Results
Whole exome sequencing (WES) of 77 infertile males and their unaffected
parents identified 109 rare de novo mutations (DNMs), all of
which were independently validated by Sanger sequencing. Accurate
phasing and parent-of-origin calling of the DNMs requires DNA molecules
spanning a parentally informative single nucleotide polymorphism (iSNP)
and the DNM (Figure 1.a). As such, the ability to call the
parent-of-origin is primarily reliant on read lengths. This is notable
in the WES data, where only 8% of DNMs could be phased as most iSNP
were located >300 bp away from the DNM (Figure 1.b1 and
Table 1).
Target amplification groups
For phasing, all DNM regions were targeted with long-range PCR and
sequenced using ONT long-read sequencing. Primer pairs were designed for
targeted long-read phasing of the 109 targets (Supplementary Table 1).
The fragment size was capped at ~10 kb to simplify PCR
optimisation. Unfortunately, amplification success was still impacted by
target length within the 10 kb range, with ideal lengths found to be
<4kb (Supplementary Figure 2.a).
PCR optimisation steps were
required for 50% of all targets (Supplementary Figure 2.b). The
amplification size had no impact on error or quality in base calls or
allele assignment (Supplementary Figure 3 and Supplementary Table 7).

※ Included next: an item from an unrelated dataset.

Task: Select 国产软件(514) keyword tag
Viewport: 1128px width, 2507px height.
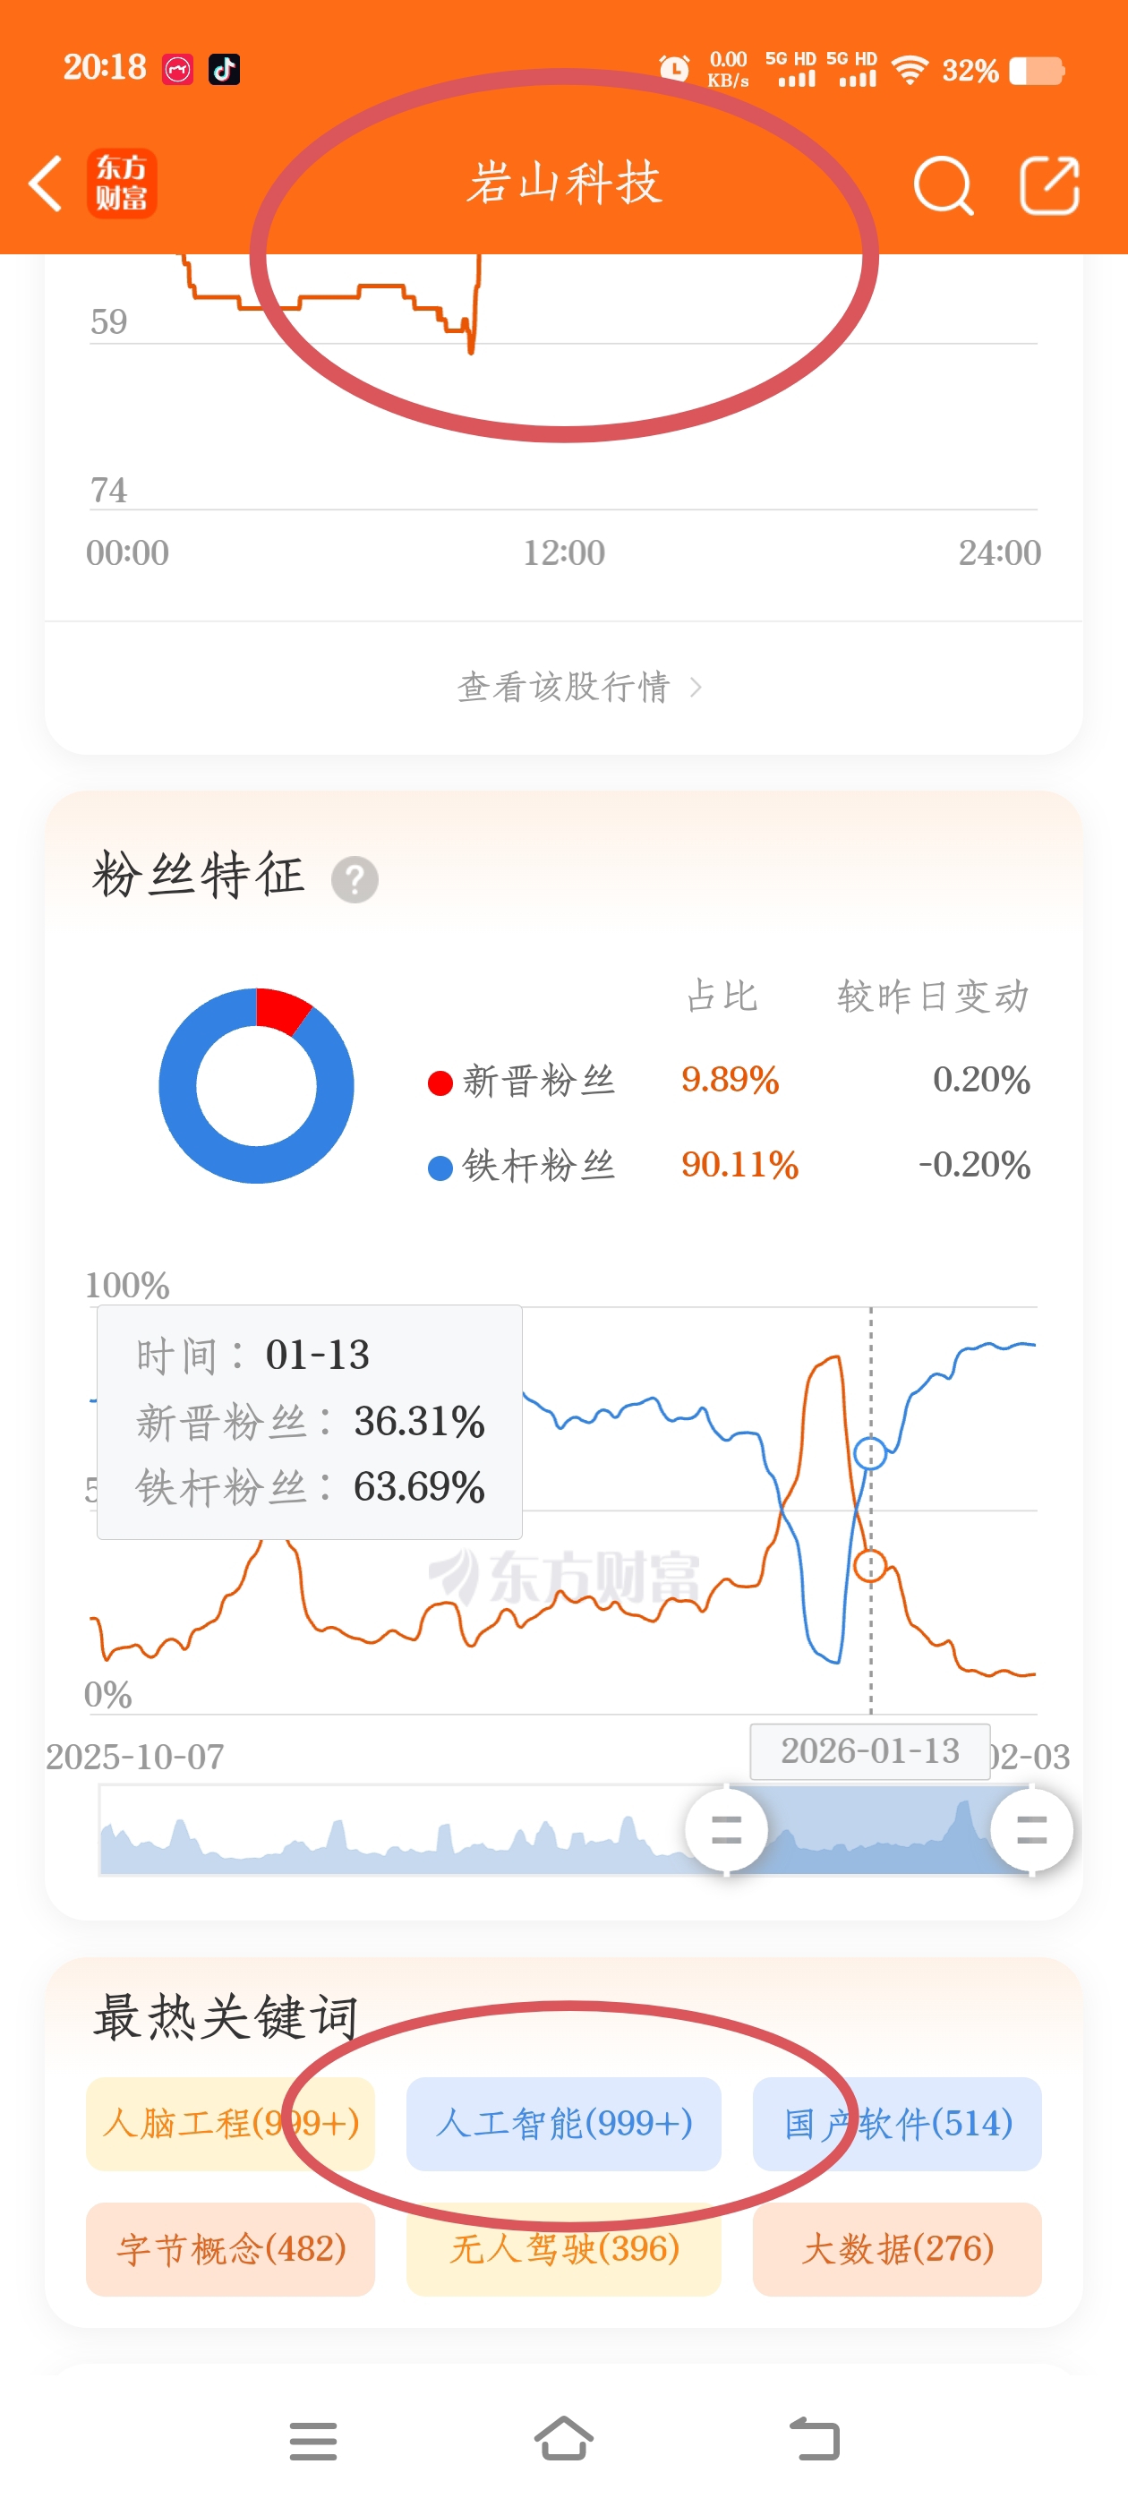Action: point(896,2124)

Importantly, for 71% of cases an iSNP was identified in the available
trio-based WES data within 10 kb of the DNM (Figure 1.b1 & 1.b2). For
this group of DNMs, phasing can be done by targeted long-read sequencing
of the proband only, since the iSNP is already typed in patients and
their parents.
Cases where an iSNP could not be found in the coding region had primers
designed to cover 5 kb regions around the DNM position for parent and
proband samples (Figure 1.b3). We chose the 5 kb region based on the
analysis of 4344 DNMs identified in 53 whole genome sequenced
individuals/children (Smits et al., 2022). This revealed the presence of
at least 1 iSNP within 5 kb of any given DNM in 81% of cases
(Supplementary Tables 8 and 9). In the end, we obtained long-read
sequencing data with iSNPs for 77 out of 109 DNMs selected (71%,
Supplementary Table 8 and 10).